[DATA TO PROCESS]
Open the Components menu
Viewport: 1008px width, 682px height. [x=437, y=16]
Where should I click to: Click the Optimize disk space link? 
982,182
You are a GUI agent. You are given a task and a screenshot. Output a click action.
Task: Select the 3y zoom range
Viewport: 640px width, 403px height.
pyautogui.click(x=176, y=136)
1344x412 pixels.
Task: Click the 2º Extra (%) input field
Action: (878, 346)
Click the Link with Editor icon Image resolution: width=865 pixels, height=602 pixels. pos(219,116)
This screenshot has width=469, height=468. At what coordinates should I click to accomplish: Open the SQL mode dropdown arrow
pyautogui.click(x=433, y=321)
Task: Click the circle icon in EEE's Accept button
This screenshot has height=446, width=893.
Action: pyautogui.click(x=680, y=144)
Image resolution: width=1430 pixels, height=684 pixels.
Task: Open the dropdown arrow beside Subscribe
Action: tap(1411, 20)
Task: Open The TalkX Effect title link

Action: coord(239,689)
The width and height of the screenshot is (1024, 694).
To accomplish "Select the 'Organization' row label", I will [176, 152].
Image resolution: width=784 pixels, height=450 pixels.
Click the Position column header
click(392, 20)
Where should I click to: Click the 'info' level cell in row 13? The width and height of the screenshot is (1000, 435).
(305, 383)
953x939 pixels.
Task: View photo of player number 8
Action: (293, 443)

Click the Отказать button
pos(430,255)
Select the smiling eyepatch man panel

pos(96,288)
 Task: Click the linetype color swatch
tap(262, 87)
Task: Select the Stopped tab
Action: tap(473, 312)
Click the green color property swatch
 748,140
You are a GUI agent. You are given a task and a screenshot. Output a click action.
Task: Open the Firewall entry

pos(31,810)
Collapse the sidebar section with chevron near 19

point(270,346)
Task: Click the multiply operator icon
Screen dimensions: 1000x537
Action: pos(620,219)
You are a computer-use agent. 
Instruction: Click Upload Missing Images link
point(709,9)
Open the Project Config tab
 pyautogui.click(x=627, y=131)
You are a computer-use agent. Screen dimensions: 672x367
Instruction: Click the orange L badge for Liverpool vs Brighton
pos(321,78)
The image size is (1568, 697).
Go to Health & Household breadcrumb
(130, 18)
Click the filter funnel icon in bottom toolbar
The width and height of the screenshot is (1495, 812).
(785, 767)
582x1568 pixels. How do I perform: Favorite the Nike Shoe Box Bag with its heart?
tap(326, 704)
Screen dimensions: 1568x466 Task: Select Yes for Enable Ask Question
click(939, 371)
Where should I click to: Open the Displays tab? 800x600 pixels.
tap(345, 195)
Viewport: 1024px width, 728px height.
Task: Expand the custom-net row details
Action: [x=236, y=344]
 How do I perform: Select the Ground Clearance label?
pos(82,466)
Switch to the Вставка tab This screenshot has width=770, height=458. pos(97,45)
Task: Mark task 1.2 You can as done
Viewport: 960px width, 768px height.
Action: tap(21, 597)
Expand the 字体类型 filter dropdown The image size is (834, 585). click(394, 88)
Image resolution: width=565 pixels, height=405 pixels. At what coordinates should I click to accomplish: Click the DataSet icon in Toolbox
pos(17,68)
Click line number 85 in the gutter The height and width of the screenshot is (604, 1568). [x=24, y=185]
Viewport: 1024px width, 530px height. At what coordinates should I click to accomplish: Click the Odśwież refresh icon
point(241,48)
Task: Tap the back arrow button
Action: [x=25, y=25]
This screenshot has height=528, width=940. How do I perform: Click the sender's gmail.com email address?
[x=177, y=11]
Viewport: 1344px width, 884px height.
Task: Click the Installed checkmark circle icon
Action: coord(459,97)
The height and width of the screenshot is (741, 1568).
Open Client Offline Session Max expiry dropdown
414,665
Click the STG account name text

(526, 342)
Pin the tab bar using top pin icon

[WORK TO COMPLETE]
Give back the full listing above verbatim.

[SOLVED PROBLEM]
Open the Components menu
Viewport: 1008px width, 682px height. [x=437, y=16]
Where should I click to: Click the Optimize disk space link? 
982,182
You are a GUI agent. You are given a task and a screenshot. Output a click action.
Task: Select the 3y zoom range
Viewport: 640px width, 403px height.
pyautogui.click(x=176, y=136)
1344x412 pixels.
Task: Click the 2º Extra (%) input field
Action: (878, 346)
Click the Link with Editor icon Image resolution: width=865 pixels, height=602 pixels. pos(219,116)
This screenshot has width=469, height=468. At what coordinates should I click to accomplish: Open the SQL mode dropdown arrow
pyautogui.click(x=433, y=321)
Task: Click the circle icon in EEE's Accept button
This screenshot has height=446, width=893.
Action: pyautogui.click(x=680, y=144)
Image resolution: width=1430 pixels, height=684 pixels.
Task: Open the dropdown arrow beside Subscribe
Action: tap(1411, 20)
Task: Open The TalkX Effect title link

Action: coord(239,689)
The width and height of the screenshot is (1024, 694).
To accomplish "Select the 'Organization' row label", I will [176, 152].
Image resolution: width=784 pixels, height=450 pixels.
Click the Position column header
click(392, 20)
Where should I click to: Click the 'info' level cell in row 13? The width and height of the screenshot is (1000, 435).
(305, 383)
953x939 pixels.
Task: View photo of player number 8
Action: (293, 443)

Click the Отказать button
pos(430,255)
Select the smiling eyepatch man panel

pos(96,288)
 Task: Click the linetype color swatch
tap(262, 87)
Task: Select the Stopped tab
Action: tap(473, 312)
Click the green color property swatch
 748,140
You are a GUI agent. You are given a task and a screenshot. Output a click action.
Task: Open the Firewall entry

pos(31,810)
Collapse the sidebar section with chevron near 19

point(270,346)
Task: Click the multiply operator icon
Screen dimensions: 1000x537
Action: pos(620,219)
You are a computer-use agent. 
Instruction: Click Upload Missing Images link
point(709,9)
Open the Project Config tab
 pyautogui.click(x=627, y=131)
You are a computer-use agent. Screen dimensions: 672x367
Instruction: Click the orange L badge for Liverpool vs Brighton
pos(321,78)
The image size is (1568, 697).
Go to Health & Household breadcrumb
(130, 18)
Click the filter funnel icon in bottom toolbar
The width and height of the screenshot is (1495, 812).
(785, 767)
582x1568 pixels. How do I perform: Favorite the Nike Shoe Box Bag with its heart?
tap(326, 704)
Screen dimensions: 1568x466 Task: Select Yes for Enable Ask Question
click(939, 371)
Where should I click to: Open the Displays tab? 800x600 pixels.
tap(345, 195)
Viewport: 1024px width, 728px height.
Task: Expand the custom-net row details
Action: [x=236, y=344]
 How do I perform: Select the Ground Clearance label?
pos(82,466)
Switch to the Вставка tab This screenshot has width=770, height=458. pos(97,45)
Task: Mark task 1.2 You can as done
Viewport: 960px width, 768px height.
Action: tap(21, 597)
Expand the 字体类型 filter dropdown The image size is (834, 585). click(394, 88)
Image resolution: width=565 pixels, height=405 pixels. At what coordinates should I click to accomplish: Click the DataSet icon in Toolbox
pos(17,68)
Click line number 85 in the gutter The height and width of the screenshot is (604, 1568). [x=24, y=185]
Viewport: 1024px width, 530px height. At what coordinates should I click to accomplish: Click the Odśwież refresh icon
point(241,48)
Task: Tap the back arrow button
Action: [x=25, y=25]
This screenshot has height=528, width=940. How do I perform: Click the sender's gmail.com email address?
[x=177, y=11]
Viewport: 1344px width, 884px height.
Task: Click the Installed checkmark circle icon
Action: coord(459,97)
The height and width of the screenshot is (741, 1568).
Open Client Offline Session Max expiry dropdown
414,665
Click the STG account name text

(526, 342)
Pin the tab bar using top pin icon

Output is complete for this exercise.